**WAS ZU TUN IST**
(a) Beantworte anhand des Forenthreads über Flags unten diese Fragen:
(i) Welcher Sortieralgorithmus wird als Stichwort genannt?
(ii) Was fehlt laut Lim_Dul am Ende des Codes?
(iii) Mit welchem Befehl springt man aus der äußeren Schleife heraus?
(b) Gib den Abschnitt des Forenthreads über Flags unten wieder, beginnend bei "Stichwort ist hier" und weiter bis einschließlich "mit break rausspringen.". Ersetze dabei "Array" durch "Feld".

**TEXTABSCHNITT**
# flag



## moni (22. Jan 2007)

wie kann ich mir flags vorstellen


----------



## Lim_Dul (22. Jan 2007)

In welchem Zusammenhang?


----------



## moni (22. Jan 2007)

im zusammenhang von arrays
ich verstehe diesen sortier algorithmus nicht
//Sortier-Algorithmus

    for (i = 0; i < array2sort.length-1; i++){
      flag = 0;
      for (j = array2sort.length-1; j > i; j--){
        ++verg;
        if (array2sort[j]  < array2sort[j-1]){
          tmp = array2sort[j];
          array2sort[j] = array2sort[j-1];
          array2sort[j-1] = tmp;
          ++tauschop;
          flag = 1;
        }
      }
      if (flag == 0)
        break;


----------



## Lim_Dul (22. Jan 2007)

moni hat gesagt.:
			
		

> im zusammenhang von arrays
> ich verstehe diesen sortier algorithmus nicht
> //Sortier-Algorithmus
> 
> ...



So kann man das lesen  PS: Am Ende fehlt noch eine }

Stichwort ist hier BubbleSort. Flag ist einfach eine Variable, die anzeigen soll, ob noch irgendwas zu tun war.

Wen die innere Schleife durchgelaufen ist, ohne dass der innere Teil der IF-Bedingung aufgerufen wurde, ist das Array sortiert. Dann kann man sich die restlichen Durchläufe sparen und aus der äußeren Schleife mit break rausspringen.

flag ist hier eine Art Markierungsvariable.


----------

**MATERIALAUSZÜGE**
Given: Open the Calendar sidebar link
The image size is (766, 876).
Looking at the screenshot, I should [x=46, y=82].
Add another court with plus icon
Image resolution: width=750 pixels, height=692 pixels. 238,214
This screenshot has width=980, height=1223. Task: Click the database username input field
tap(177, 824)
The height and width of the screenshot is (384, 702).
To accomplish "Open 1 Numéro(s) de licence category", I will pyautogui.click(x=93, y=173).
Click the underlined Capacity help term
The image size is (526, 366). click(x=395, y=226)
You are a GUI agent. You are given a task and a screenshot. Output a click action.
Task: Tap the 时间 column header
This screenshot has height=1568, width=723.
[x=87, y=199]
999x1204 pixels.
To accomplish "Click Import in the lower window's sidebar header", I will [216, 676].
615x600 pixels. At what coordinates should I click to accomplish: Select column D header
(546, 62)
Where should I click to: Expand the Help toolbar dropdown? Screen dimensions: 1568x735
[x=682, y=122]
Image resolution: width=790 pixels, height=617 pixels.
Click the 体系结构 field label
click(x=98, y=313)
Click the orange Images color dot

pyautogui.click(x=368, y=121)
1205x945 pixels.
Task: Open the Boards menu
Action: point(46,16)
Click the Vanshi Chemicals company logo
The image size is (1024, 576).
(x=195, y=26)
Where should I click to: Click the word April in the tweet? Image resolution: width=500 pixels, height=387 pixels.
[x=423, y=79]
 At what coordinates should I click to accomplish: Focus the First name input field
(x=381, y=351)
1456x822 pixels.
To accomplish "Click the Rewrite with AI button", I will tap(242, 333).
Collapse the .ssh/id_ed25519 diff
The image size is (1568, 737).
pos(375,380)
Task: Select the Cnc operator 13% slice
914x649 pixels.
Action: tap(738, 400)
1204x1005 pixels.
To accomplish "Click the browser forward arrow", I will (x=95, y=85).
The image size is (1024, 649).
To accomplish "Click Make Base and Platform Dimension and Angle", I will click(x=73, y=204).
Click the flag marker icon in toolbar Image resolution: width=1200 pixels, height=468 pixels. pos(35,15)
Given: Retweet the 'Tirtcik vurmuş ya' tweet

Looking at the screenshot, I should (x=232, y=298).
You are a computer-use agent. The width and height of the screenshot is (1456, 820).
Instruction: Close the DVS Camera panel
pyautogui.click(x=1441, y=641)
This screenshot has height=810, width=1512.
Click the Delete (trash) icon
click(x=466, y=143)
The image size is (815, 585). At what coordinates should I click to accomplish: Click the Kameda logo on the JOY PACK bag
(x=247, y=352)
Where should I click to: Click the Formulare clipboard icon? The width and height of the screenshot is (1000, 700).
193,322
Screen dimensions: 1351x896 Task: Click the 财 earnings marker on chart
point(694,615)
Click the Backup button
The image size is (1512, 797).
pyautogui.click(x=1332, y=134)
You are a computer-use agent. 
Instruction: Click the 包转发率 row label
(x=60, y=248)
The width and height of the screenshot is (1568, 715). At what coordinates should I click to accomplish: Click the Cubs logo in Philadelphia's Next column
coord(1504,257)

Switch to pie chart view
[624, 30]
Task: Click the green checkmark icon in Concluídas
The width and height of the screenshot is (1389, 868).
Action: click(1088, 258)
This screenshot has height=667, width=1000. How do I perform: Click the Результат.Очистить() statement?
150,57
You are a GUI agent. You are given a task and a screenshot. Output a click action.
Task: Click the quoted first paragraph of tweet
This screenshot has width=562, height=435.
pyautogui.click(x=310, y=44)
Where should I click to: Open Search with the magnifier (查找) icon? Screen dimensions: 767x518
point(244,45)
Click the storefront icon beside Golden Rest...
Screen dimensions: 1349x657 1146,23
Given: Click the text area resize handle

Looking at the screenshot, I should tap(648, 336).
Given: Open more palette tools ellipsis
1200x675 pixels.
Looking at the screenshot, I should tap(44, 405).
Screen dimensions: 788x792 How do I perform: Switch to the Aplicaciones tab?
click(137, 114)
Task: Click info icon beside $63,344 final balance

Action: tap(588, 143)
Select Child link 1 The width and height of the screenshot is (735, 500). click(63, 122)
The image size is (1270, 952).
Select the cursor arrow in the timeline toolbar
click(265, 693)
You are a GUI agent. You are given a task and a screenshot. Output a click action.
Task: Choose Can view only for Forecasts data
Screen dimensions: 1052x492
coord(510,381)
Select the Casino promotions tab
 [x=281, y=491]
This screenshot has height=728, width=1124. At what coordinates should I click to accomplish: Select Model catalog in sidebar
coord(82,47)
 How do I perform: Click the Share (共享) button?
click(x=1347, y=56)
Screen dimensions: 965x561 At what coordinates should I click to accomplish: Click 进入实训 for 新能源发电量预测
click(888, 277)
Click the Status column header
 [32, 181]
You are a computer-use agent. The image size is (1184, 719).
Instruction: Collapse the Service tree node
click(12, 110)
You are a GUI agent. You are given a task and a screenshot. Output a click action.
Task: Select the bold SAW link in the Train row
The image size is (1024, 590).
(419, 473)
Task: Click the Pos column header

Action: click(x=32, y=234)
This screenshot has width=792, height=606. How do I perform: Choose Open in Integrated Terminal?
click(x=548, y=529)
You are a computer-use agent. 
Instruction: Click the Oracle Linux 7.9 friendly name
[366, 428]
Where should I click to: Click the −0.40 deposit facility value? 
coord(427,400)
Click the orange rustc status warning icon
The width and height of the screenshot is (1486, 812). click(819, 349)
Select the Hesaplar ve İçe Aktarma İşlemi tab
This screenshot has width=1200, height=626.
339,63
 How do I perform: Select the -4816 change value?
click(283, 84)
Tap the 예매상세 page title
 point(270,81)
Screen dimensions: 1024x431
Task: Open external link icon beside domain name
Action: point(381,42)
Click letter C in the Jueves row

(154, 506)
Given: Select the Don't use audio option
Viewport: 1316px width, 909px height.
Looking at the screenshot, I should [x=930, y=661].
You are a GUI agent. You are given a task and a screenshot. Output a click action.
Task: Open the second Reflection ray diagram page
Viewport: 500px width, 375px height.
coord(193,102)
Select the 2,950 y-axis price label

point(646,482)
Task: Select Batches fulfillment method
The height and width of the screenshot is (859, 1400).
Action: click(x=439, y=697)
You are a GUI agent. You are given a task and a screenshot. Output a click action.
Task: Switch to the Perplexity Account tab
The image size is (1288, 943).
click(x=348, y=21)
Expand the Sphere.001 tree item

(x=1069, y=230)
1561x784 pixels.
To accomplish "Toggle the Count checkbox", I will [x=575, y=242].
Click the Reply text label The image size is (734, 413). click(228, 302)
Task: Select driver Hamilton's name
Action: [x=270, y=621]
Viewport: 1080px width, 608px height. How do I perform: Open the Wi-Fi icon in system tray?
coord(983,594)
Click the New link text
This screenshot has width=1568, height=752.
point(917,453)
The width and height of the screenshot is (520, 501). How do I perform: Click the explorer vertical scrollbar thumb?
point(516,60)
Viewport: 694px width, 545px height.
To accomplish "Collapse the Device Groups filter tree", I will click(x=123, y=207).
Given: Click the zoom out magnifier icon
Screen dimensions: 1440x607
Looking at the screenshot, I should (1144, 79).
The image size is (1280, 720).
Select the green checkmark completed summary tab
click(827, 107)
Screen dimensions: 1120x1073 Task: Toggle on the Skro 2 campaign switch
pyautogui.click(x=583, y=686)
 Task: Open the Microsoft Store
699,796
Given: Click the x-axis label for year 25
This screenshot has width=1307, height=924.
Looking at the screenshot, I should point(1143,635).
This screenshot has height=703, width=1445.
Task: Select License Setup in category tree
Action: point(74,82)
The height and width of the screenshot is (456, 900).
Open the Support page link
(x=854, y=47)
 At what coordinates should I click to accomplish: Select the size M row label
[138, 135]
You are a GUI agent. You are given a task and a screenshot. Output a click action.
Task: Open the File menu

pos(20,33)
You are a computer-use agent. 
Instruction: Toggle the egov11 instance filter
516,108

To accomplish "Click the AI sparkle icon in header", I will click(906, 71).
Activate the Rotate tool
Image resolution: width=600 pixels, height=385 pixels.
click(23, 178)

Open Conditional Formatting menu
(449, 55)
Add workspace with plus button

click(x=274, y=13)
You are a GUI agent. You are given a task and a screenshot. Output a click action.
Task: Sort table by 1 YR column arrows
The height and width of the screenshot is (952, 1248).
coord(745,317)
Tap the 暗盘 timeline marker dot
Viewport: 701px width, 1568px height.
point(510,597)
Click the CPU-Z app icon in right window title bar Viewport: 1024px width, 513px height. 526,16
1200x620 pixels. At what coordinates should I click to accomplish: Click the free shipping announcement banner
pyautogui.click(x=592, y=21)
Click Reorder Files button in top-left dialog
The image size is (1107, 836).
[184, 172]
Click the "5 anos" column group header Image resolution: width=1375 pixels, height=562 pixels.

**RICHTIGE ANTWORTEN**
(a)
(i) BubbleSort
(ii) Eine schließende geschweifte Klammer }
(iii) Mit break

(b)
Stichwort ist hier BubbleSort. Flag ist einfach eine Variable, die anzeigen soll, ob noch irgendwas zu tun war.

Wen die innere Schleife durchgelaufen ist, ohne dass der innere Teil der IF-Bedingung aufgerufen wurde, ist das Feld sortiert. Dann kann man sich die restlichen Durchläufe sparen und aus der äußeren Schleife mit break rausspringen.